年上部下というのはその状態で既にプライドが傷ついています。あえて口にするような人はいませんが、「あの人は出世コースにはいない」「あの人は優秀じゃない」「あの人は癖が強いから昇進できていない」など思われていると思い、自己肯定感が下がっています。そんな下がっている人に「いや、こうして下さい」「なんでそうなるんですか?」など否定して詰めるような言い回しが空気感をつくろうならば、相手はあなたに対して不信感をつのらせ、何かあった時に協力しようと思わない人になります。また、本来持っている力を発揮しようとはせずに、成果物のクオリティも下がります。

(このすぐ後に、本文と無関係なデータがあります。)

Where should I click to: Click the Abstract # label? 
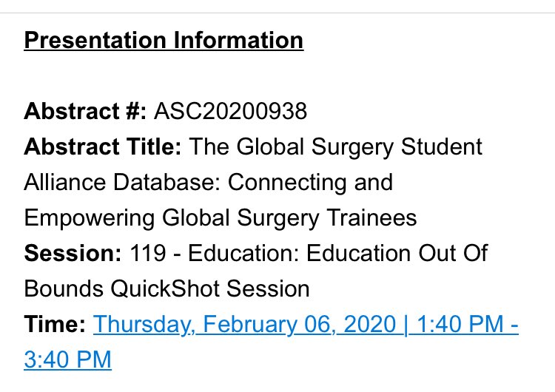click(x=85, y=111)
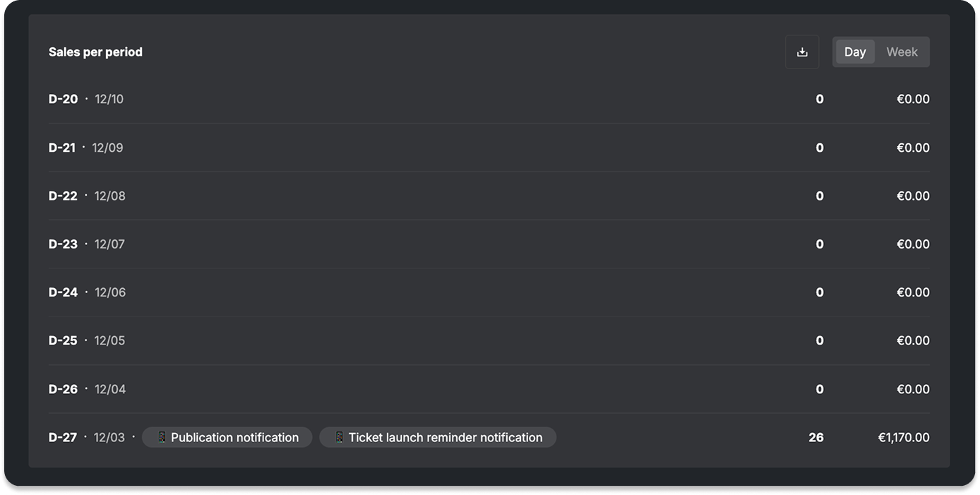Viewport: 980px width, 495px height.
Task: Select the D-20 row label
Action: pos(63,99)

年上部下に限った話ではありませんが、年上部下に対してはプライドを傷つけることをより一層気にすべきと言えます。その上で具体的にプライドを傷つけないためにやってはいけないことについてお話します。

仕事観を説かない

誰がやられてもウザい話ですが、仕事観を話してくる人はウザいです。ウザいならまだしも、年上部下になるとプライドを傷つけることにも繋がります。
「俺の価値観が正しいから昇進したのであって、君の価値観は間違っているよ」というのを暗に伝えており、これをされた年上部下はあなたを嫌いになります。

そもそも、仕事観が良かったから上司になれたわけではなく、年上部下の方が優れた仕事観を持っていることは普通にあります。なので、あなたの浅い仕事観を話すのは非常に恥ずかしい行為です。

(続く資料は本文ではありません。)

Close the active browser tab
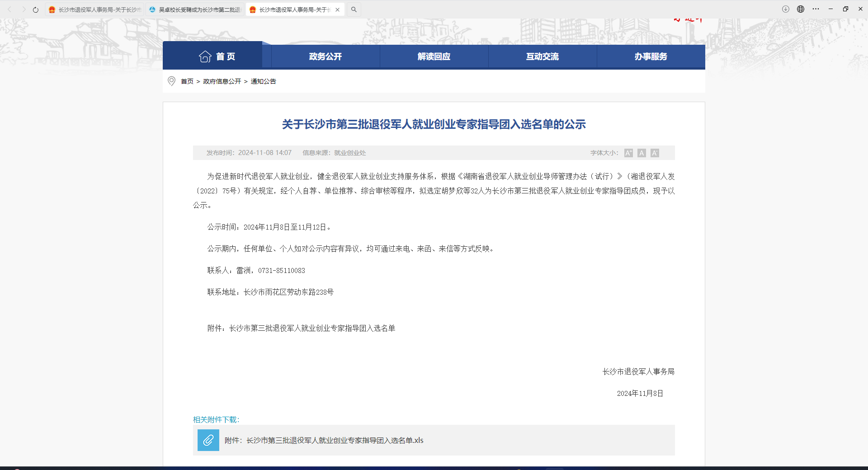Screen dimensions: 868x470 [x=338, y=9]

年上部下は年齢的には30代以上に多いですが、その年齢にもなると確固たる仕事観が存在します。なので、あなたがどう言おうともその仕事観が変わることはありません。若い上司は何でもかんでも自分のやり方に合わせようとさせたがりますが、その中でも仕事観を一緒にしようとするのは最も愚策と言えます。

細かくチェックしすぎない

若い上司は全てを自分の手の中で動かしたい願望や自分のやり方を絶対順守させようとしがちです。若い故に仕方ないといえますが、結論は間違っておりやってはいけないマネジメントです。その上、年上部下になると最悪です。1から10まで年下上司に管理されるのは苦痛でしかありません。「それでも仕事が上手く回るなら…」と思うかもしれませんが、あえて緩くポイントだけ管理するほうが上手くいきがちです。

年下部下であれば、仕事のやり方が分かっていなかったり、稚拙なことがあるため、しっかりと管理するほうが仕事の質が担保されたり、「ちゃんと見てくれている」という気持ちが連携を生むことがありますが、年上部下はそうではないです。一般的な仕事はそつなくこなせることが多いので、1から10まで管理するようなやり方は逆に舐められていると思われても仕方ありません。

管理を緩くしたことで上手く回らなかったら、管理の具合を強めていけばよく、まずは本人に裁量権を与えていくのが結果的に上手くいくに繋がりがちです。

(当たり前だが)タメ口で話しかけない

仕事の成果だけが出せる営業マンにありがちですが、上の立場であれば何でも言っていいと思っているタイプです。個人的ですが、タメ口で話しかけるのはありえないと思っています。私はプライベートで遊ぶ仲以外の人には年下であっても敬語を使います。「年下であっても自分よりも優れている部分があるはずという気持ち」と「部下にはタメ口を使って、上司にはベタベタの敬語を使う人が嫌い」だからです。人によって態度を変える感じがどうも好きにはなれませんでした。
・部下にも上司にもタメ口で話す
・部下にも上司にも敬語で話す
一貫性を持たせるためにはどちらかしかありませんでしたが、自分的には後者の方が合うと思い、誰にでも敬語で話すようにしています。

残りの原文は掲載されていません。